The British Empire 
                                                              1815-1914

What was Cecil Rhodes’ legacy?

When Rhodes arrived at the newly established dry diggings in the Kimberley area in 1871(as opposed to the dry diggings of the Vaal valley,) the claim holders managed things themselves, organising ‘Diggers Committees, limiting the number of claims any one person could have and also doing what could be done to limit the activities of blacks in the mines.


When the British took over the dry diggings around the four mines of Dutoitspan, New Rush, De Beers and Bultfontein in 1873, the new Lieutenant Governor was Sir Richard Southey. He arrived dressed in all the paraphernalia of the Empire with plumed hat and embroidered tunic. He was a representative of the liberal government in Cape Town and proceeded to restore the rights of black claim holders. Kangaroo courts were abolished and the 10 pm curfew was abolished as were the residential restrictions the diggers had imposed.
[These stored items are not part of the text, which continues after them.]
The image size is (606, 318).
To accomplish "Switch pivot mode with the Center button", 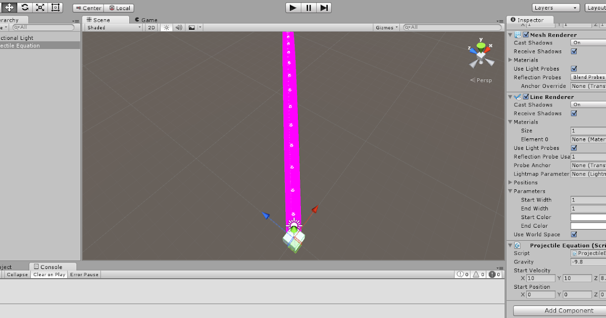I will (87, 8).
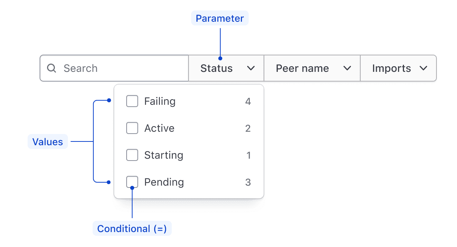Image resolution: width=457 pixels, height=247 pixels.
Task: Toggle the Pending status checkbox
Action: [132, 182]
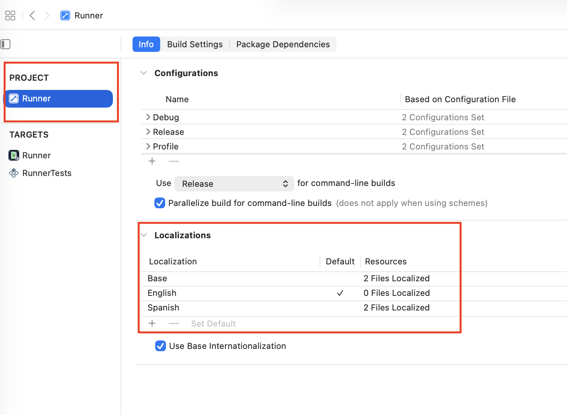Click the default checkmark next to English
This screenshot has height=415, width=567.
[340, 293]
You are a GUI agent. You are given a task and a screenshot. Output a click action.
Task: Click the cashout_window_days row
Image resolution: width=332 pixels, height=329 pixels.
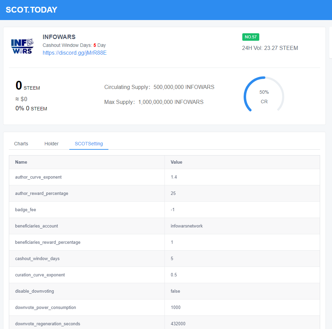tap(164, 258)
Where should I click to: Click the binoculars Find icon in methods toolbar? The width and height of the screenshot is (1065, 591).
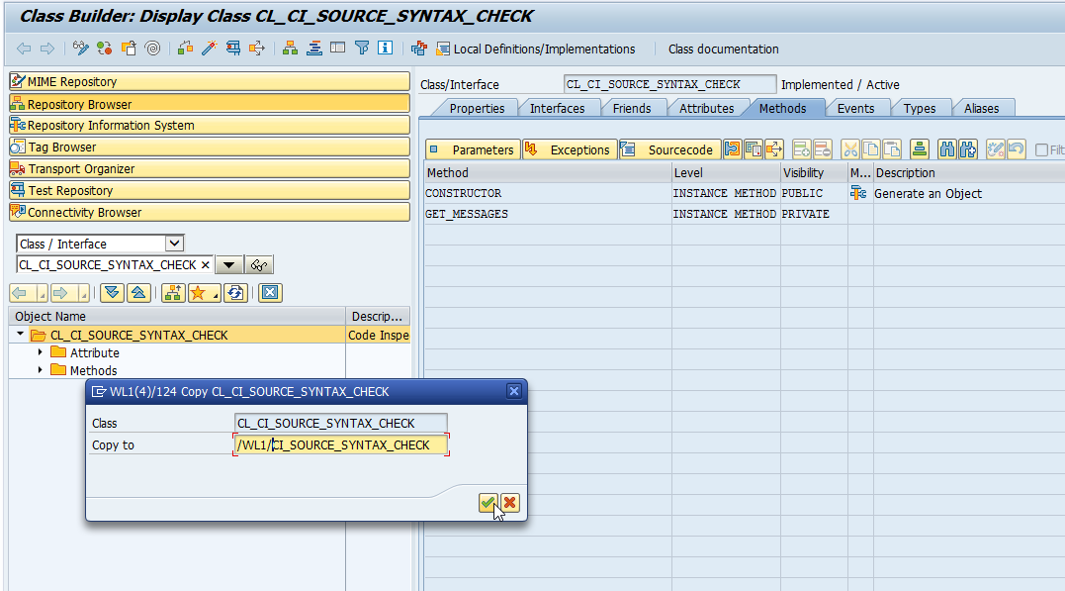click(946, 149)
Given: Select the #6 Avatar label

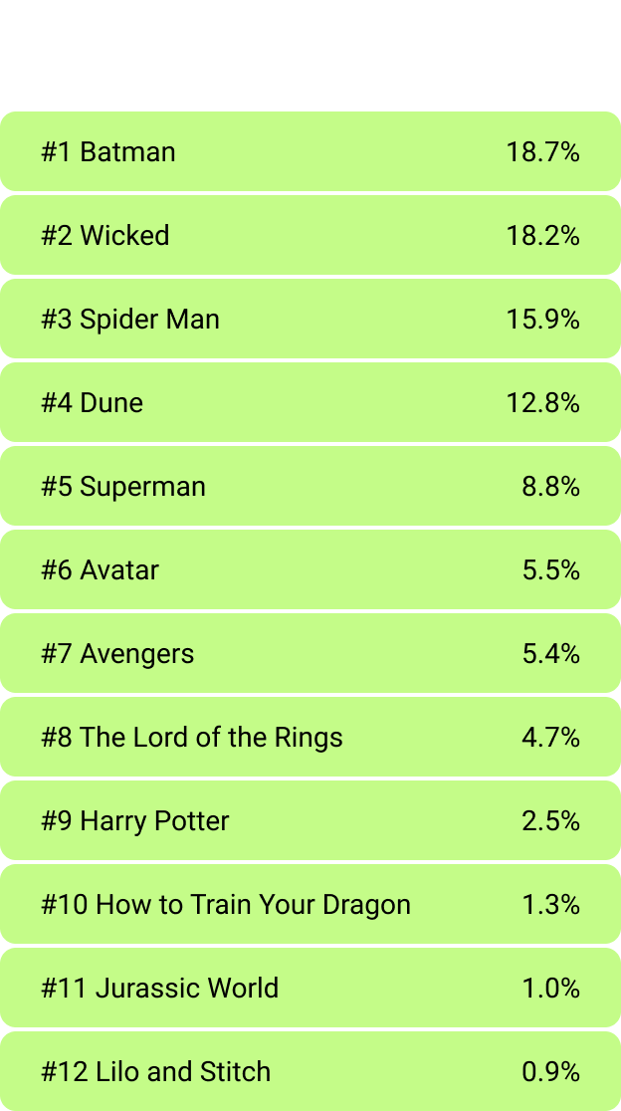Looking at the screenshot, I should tap(101, 570).
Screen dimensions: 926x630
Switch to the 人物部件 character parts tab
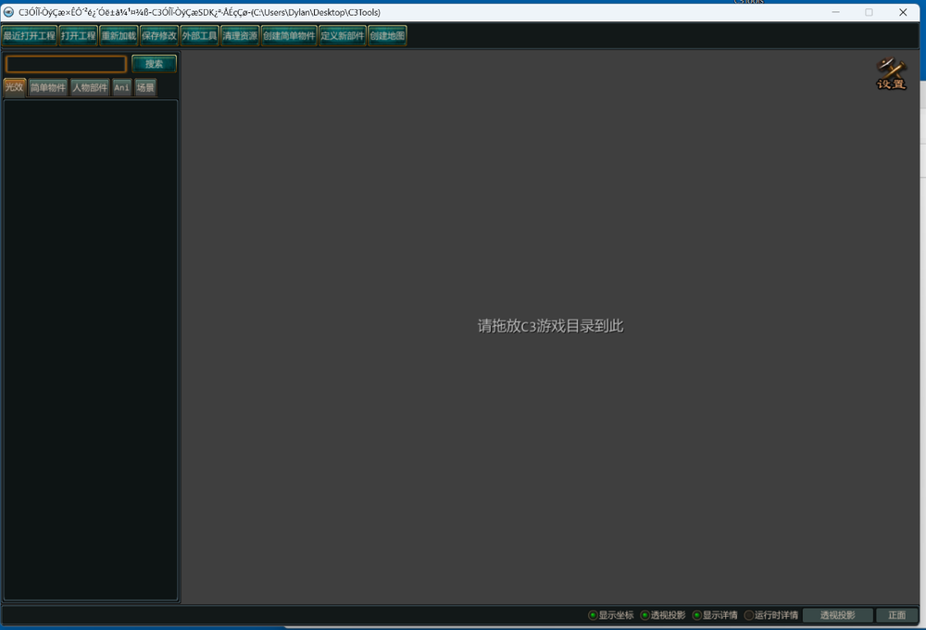point(88,86)
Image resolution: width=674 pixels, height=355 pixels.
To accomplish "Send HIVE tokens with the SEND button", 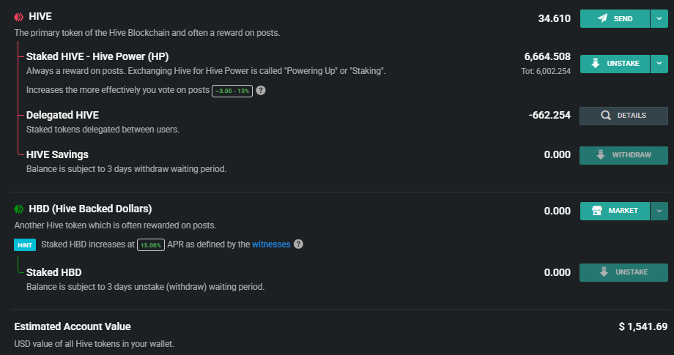I will pos(615,18).
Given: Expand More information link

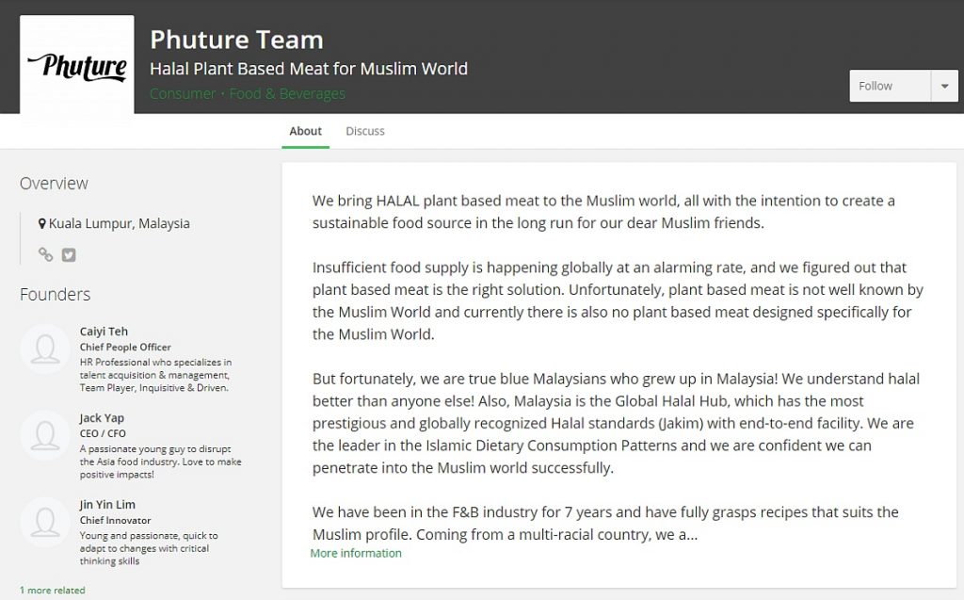Looking at the screenshot, I should point(356,553).
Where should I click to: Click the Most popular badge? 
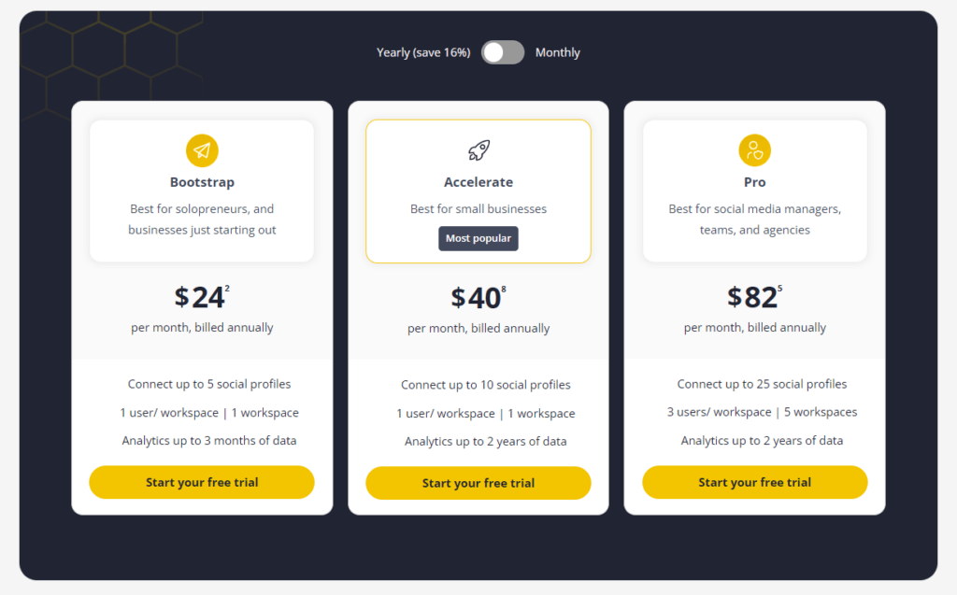tap(479, 238)
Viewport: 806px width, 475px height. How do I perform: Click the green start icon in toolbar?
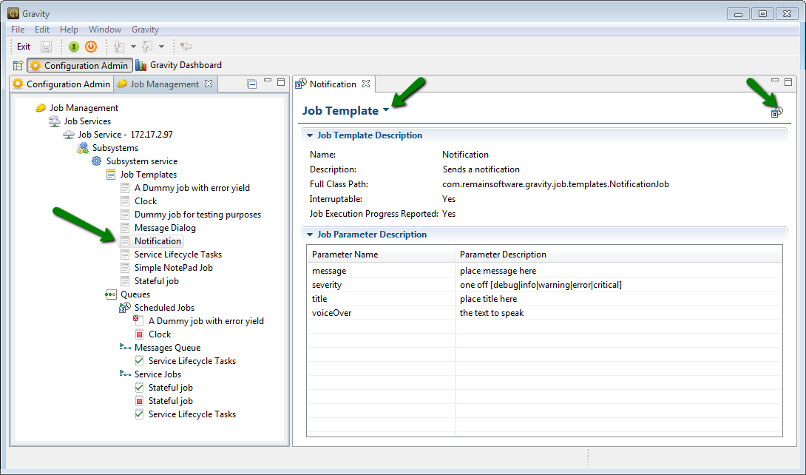pyautogui.click(x=74, y=47)
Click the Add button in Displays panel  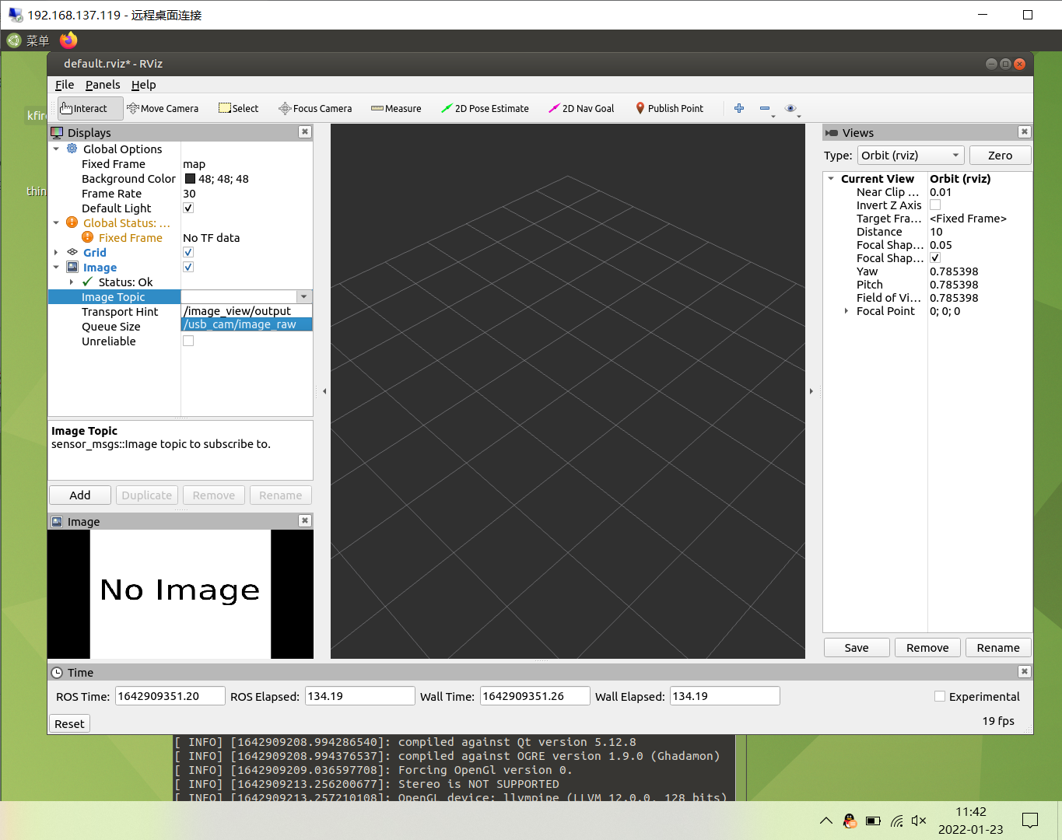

Southey wanted to protect the small claim owners from the way they were being squeezed out through high rents and insecure tenures. He was determined that blacks and coloureds should have the same opportunity as white diggers but they were strongly opposed to his liberal policies. This struggle between the administration and the white diggers was to have a lasting impact on South African society. The Diamond Field newspaper reflected what was to become the majority view amongst diggers: ’Ruin, financial ruin for the whites, moral ruin for the natives, these are the results of the attempt to elevate in one day the servant to an equality with his master’. ‘Class legislation, restrictive laws and the holding in check of the native races till by education they are fit to be our equals, is the only policy that finds favour here.’ The white diggers wanted employees to be forced to keep to a contract, for personal searches to be legal and for there to be a night time curfew. Moreover they wanted to put restrictions on the number of blacks and coloureds who held claims. The white diggers wee to get much of what they wanted in a proclamation in 1872 which amongst other things introduced passes to the diamond fields. Despite this proclamation, unrest amongst claim owners continued particularly against rent increases, and there was even a rebellion in 1875 with dissident groups forming their own militia. Throughout this unrest Rhodes did not involve himself in the politics of the diggings although during one brief rebellion he registered as a special constable to uphold Southey’s laws. His attitude was to change as he and his partner Rudd built up their claims so that they were one of the largest owners of claims in the De beers mine.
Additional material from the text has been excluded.